Review of Transcripts Says College Concerns May Be Unwarranted
The litany of bad news that has been coming out of higher education for years may not be warranted, a report released this month by the U.S. Department of Education suggests.
Drawing on 30 years of postsecondary transcripts from three graduating classes of high school seniors, the study offers some new evidence to counter a wide range of bleak reports on how students fare in the nation's colleges and universities.
The new findings raise some questions, for example, about reports suggesting that grade inflation, remedial coursework, and dropout rates are on the rise. They also suggest that assertions that colleges have become increasingly inaccessible for some groups of students may not be all that they seem.
"If you look over the last 30 years, and if you follow the student, the student is doing better than we think," said Clifford Adelman, the report's author.
For his study, Mr. Adelman, a senior policy analyst in the Education Department's Institute of Education Sciences, used three national databases to track the progress of students from the classes of 1972, 1982, and 1992 over 8½ years.
He found sharp increases in the percentages of students who had gone on to postsecondary study, whether that meant taking a course or two or completing a full degree program.
|See the accompanying chart, "Higher Education Students on the Move."||
Only 58 percent of the 1972 high school seniors, for instance, had attended a community college or a four-year college by age 26 or 27. For the class of 1992, however, that proportion rose to 77 percent—a figure Mr. Adelman called "stunningly high."

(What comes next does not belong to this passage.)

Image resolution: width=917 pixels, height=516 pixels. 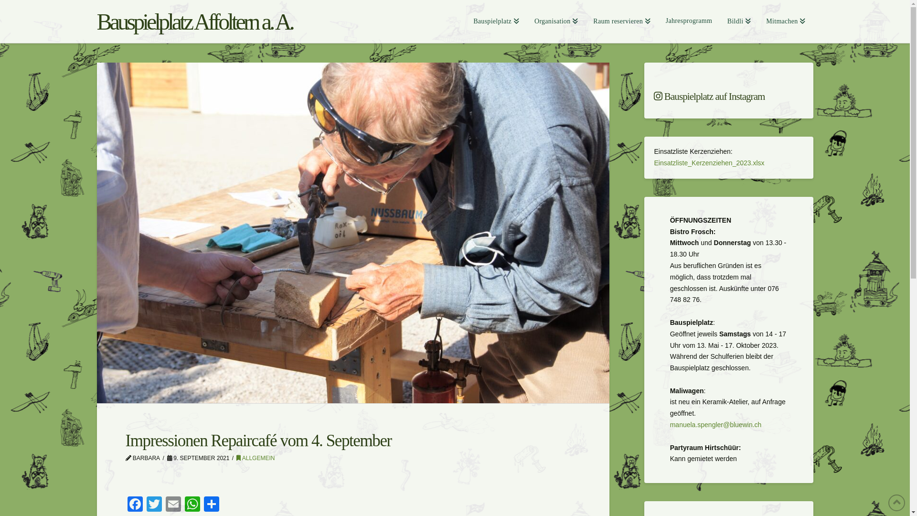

What's more, he said, by the 1990s, the percentages of white, African- American, and Latino high school graduates who undertook some college-level study were roughly the same. The figures range from 70 percent to 79 percent—a big improvement over college-going rates in the 1970s.
Yet, huge differences in college-entrance rates remained between students from wealthy families and those from low-income households, according to Mr. Adelman.
Despite the influx of students, college-graduation rates held steady, according to the study. For the analysis, Mr. Adelman focused on "non- incidental" students, defined as those who had earned at least 10 postsecondary credits. Among that group, the percentage of students who earn their baccalaureate degrees by age 26 or 27 has hovered in the 45 percent to 49 percent range since the 1970s.
Mr. Adelman believes one reason for discrepancies between reports of falling college graduation rates and his own findings may be that students are no longer taking a straight path to college graduation.
"Students are on many paths," he said, "and they can double and turn back on their paths and then go ahead."
When they do, he added, they might disappear from college or university records.
For instance, his study suggests that 60 percent of the students from the 1992 graduating high school class attended more than one postsecondary institution, up from 47 percent in the 1970s. One out of five students who started out in a four-year college or university in the 1990s earned a bachelor's degree from a different institution.
A growing percentage of those transfer students are coming from community colleges, the report also shows.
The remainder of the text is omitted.